Data for locating visible targets:
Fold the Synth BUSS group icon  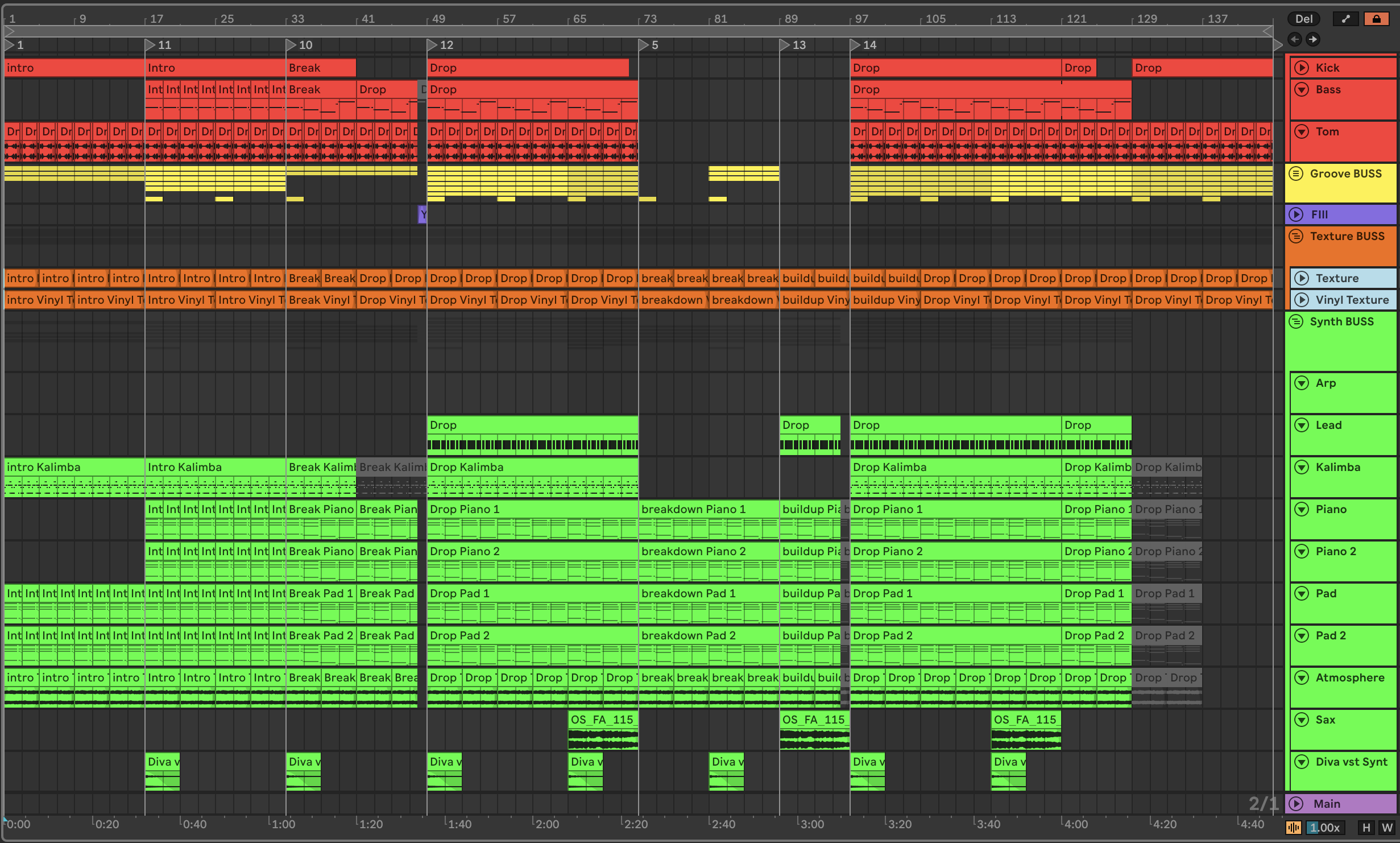pyautogui.click(x=1296, y=321)
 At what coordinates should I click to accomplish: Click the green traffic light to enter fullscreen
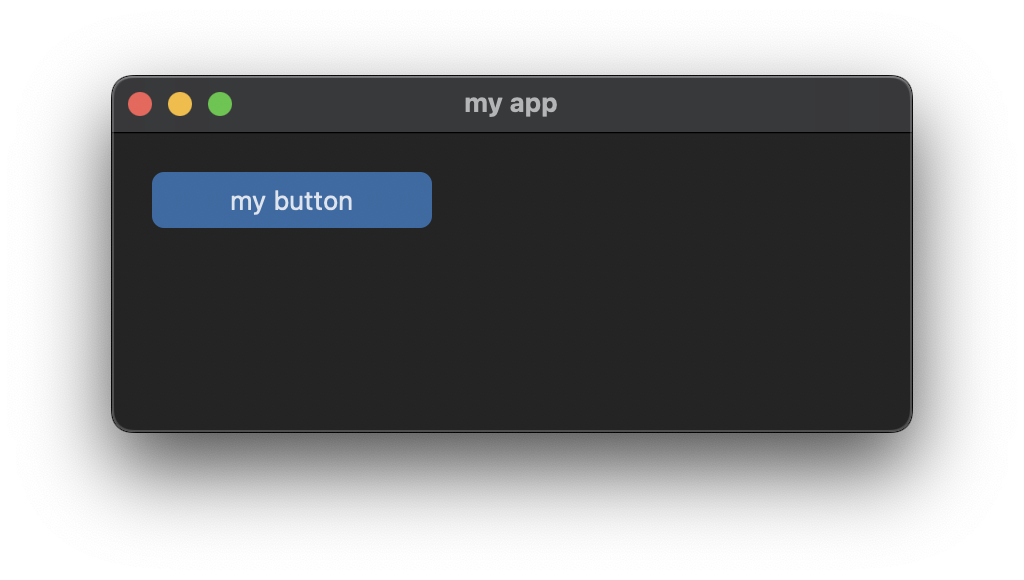pos(219,103)
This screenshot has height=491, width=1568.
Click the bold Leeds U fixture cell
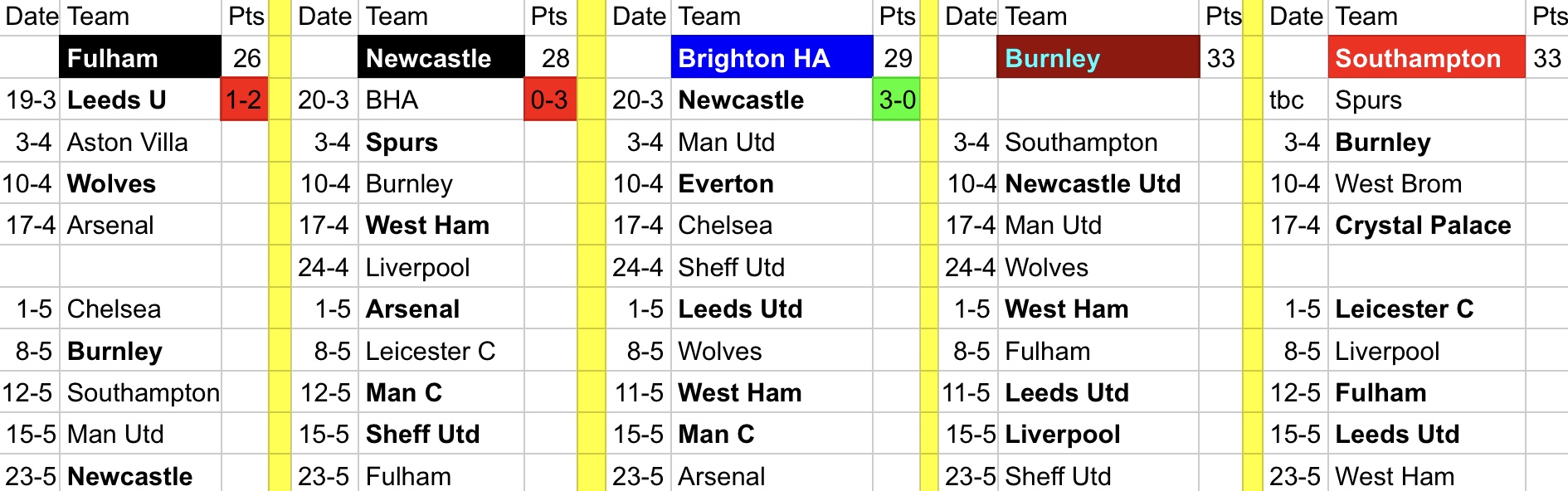coord(139,100)
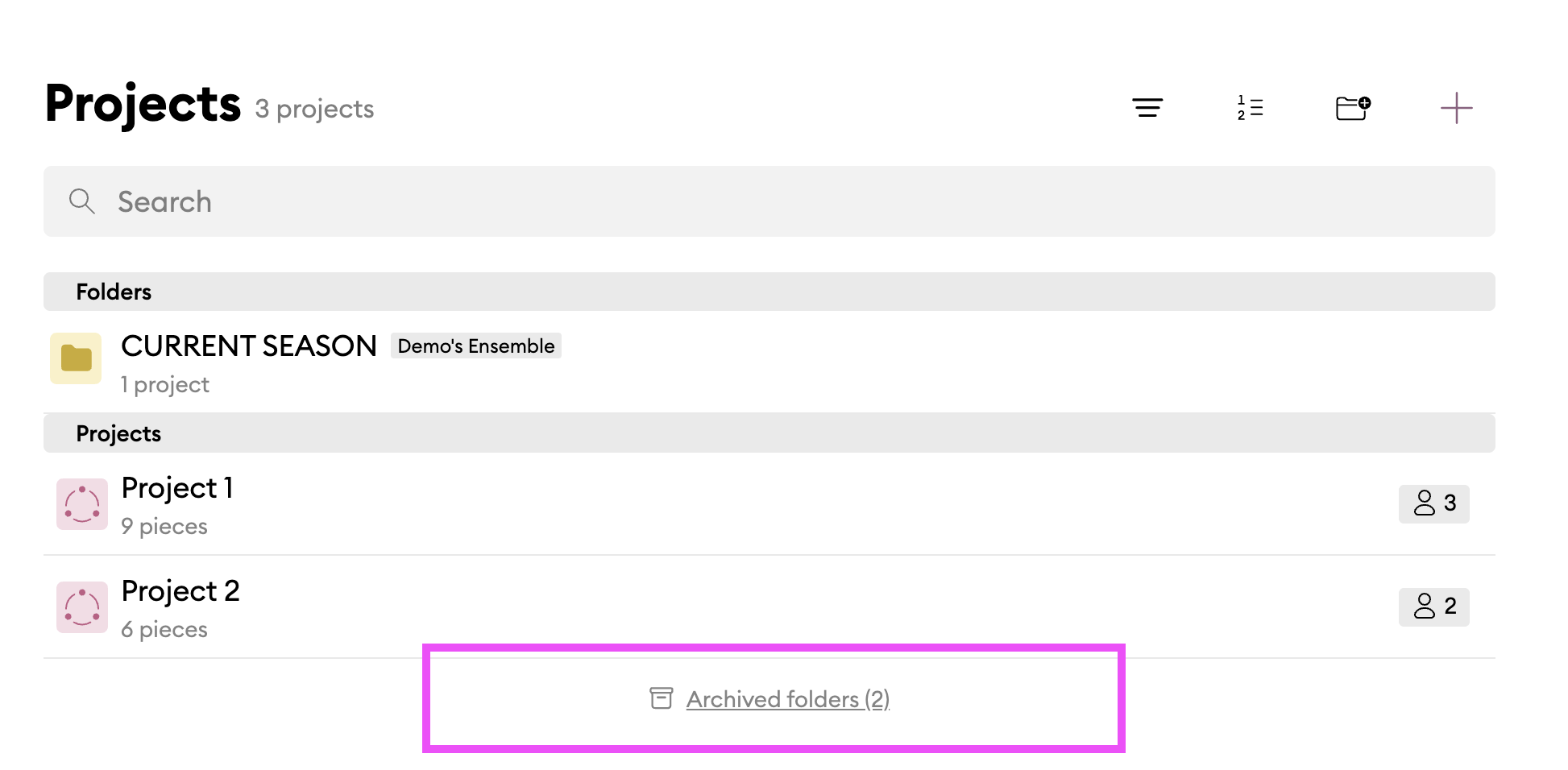Click the Folders section header
Screen dimensions: 1568x770
click(x=114, y=292)
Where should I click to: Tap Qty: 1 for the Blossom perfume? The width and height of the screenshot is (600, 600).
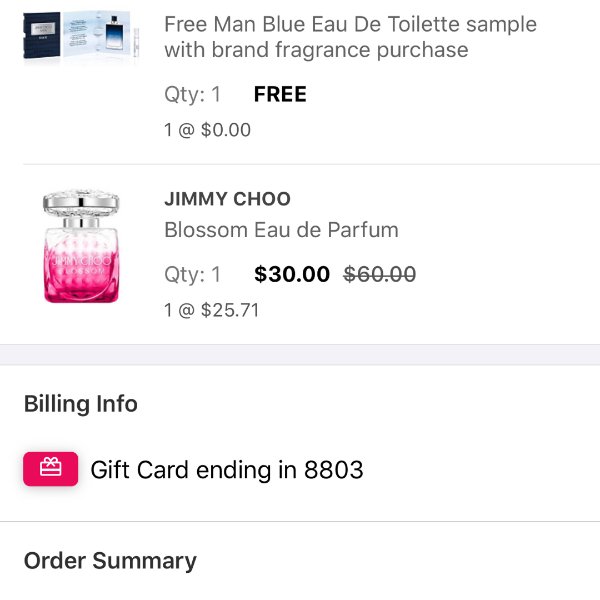point(193,274)
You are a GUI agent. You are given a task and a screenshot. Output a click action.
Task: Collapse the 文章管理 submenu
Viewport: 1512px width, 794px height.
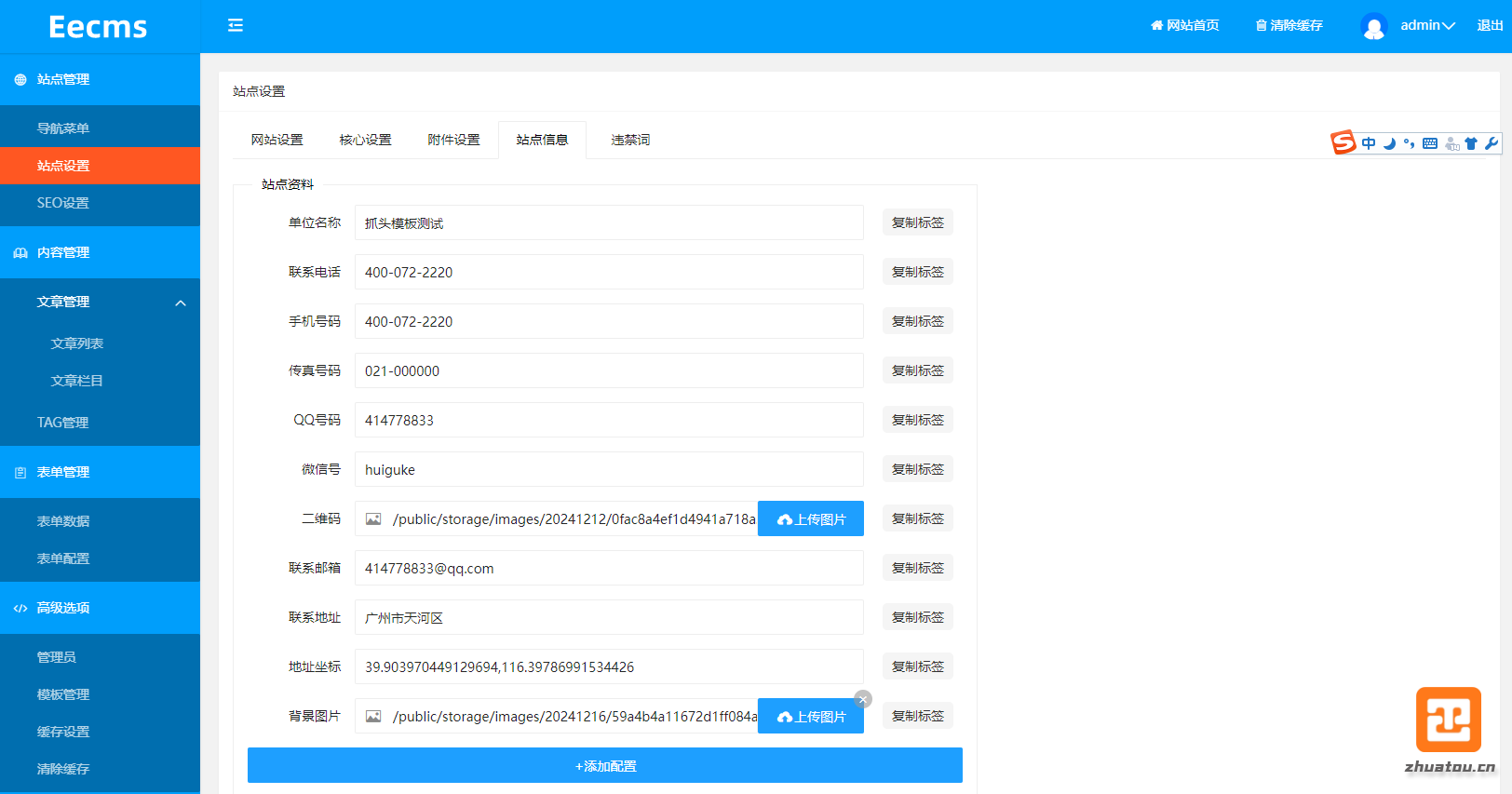(x=181, y=303)
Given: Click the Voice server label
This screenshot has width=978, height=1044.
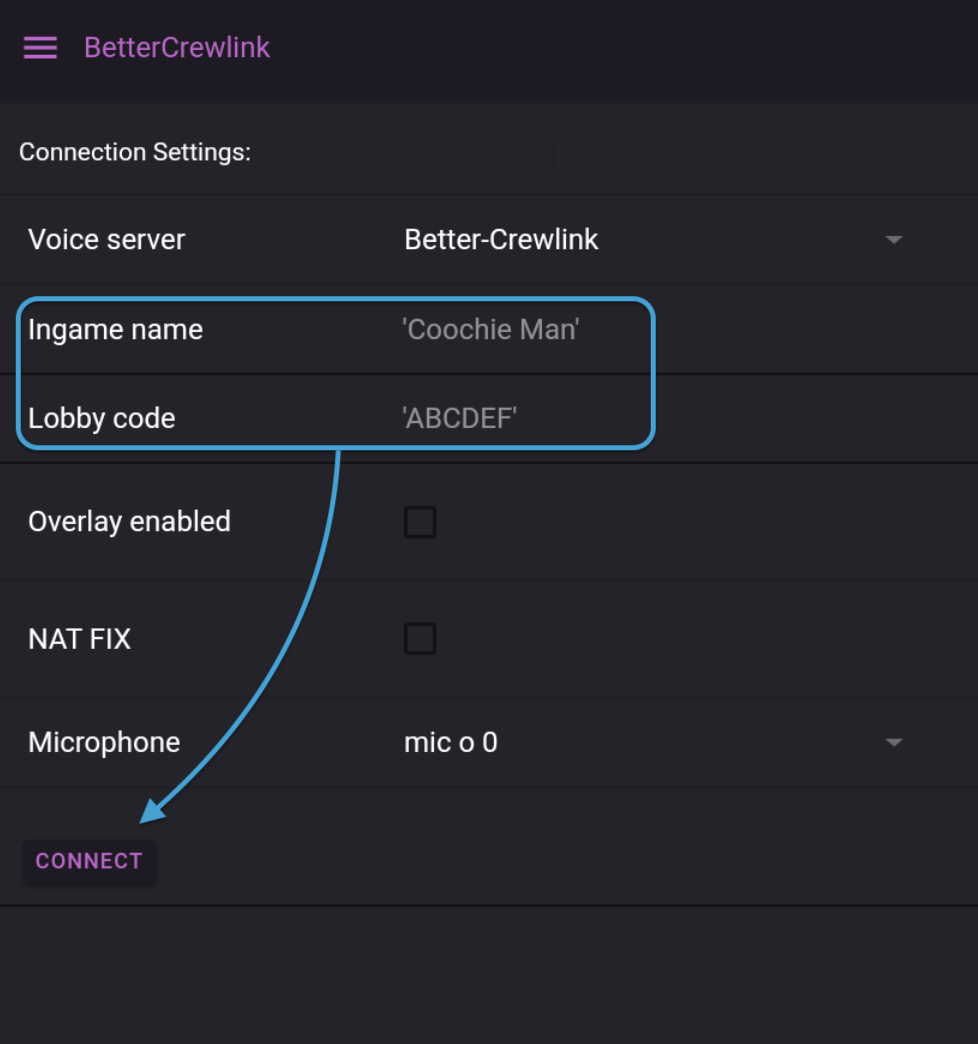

__Direction__.
Collect each line above that contains the word "should".

__Answer to the problem__.
 At what coordinates should I click to accomplish: Click the green traffic light to enter fullscreen
Where should I click to: Tap Qty: 1 for the Blossom perfume? The width and height of the screenshot is (600, 600).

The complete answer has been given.